Los hijos de la austeridad

WASHINGTON, DC – Cuando los economistas discuten el «ajuste fiscal», habitualmente lo enmarcan como una meta abstracta y compleja. Pero la cuestión es realmente sencilla: ¿quién cargará con el peso de las medidas para reducir el déficit presupuestario? O bien es necesario aumentar los impuestos sobre algunas personas, o bien el gasto debe caer, o ambos. Lo del «ajuste fiscal» es jerga; la austeridad siempre está relacionada con la distribución del ingreso.

Gran parte de Europa ya se ha dado cuenta de esto, por supuesto. Ahora le toca a Estados Unidos. Y las señales actuales allí sugieren que las personas más directamente expuestas a un ajuste fiscal son las menos capaces de defenderse: los niños relativamente pobres. Por ejemplo, el actual secuestro del presupuesto (es decir, recortes presupuestarios transversales) ya está dañando a programas como Head Start, que apoya a la educación preescolar.

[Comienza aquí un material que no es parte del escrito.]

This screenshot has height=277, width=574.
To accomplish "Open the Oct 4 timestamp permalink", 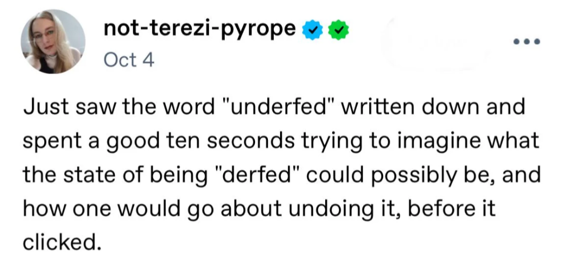I will coord(129,59).
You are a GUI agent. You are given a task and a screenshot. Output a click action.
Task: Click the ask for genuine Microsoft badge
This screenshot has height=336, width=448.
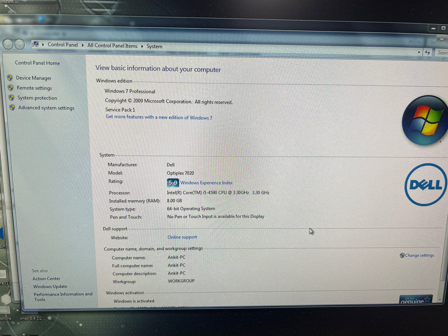pyautogui.click(x=415, y=299)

El comediante estadounidense Jimmy Kimmel recientemente se burló de ignorancia fiscal de sus compatriotas preguntando a los peatones en Hollywood Boulevard su opinión sobre «la decisión de Obama de perdonar el secuestro y enviarlo a Portugal». La filmación es comiquísima, pero también triste, porque el impacto sobre las vidas de algunas personas es muy real. Aproximadamente 70.000 niños probablemente perderán la posibilidad de acceder a Head Start durante el actual año fiscal.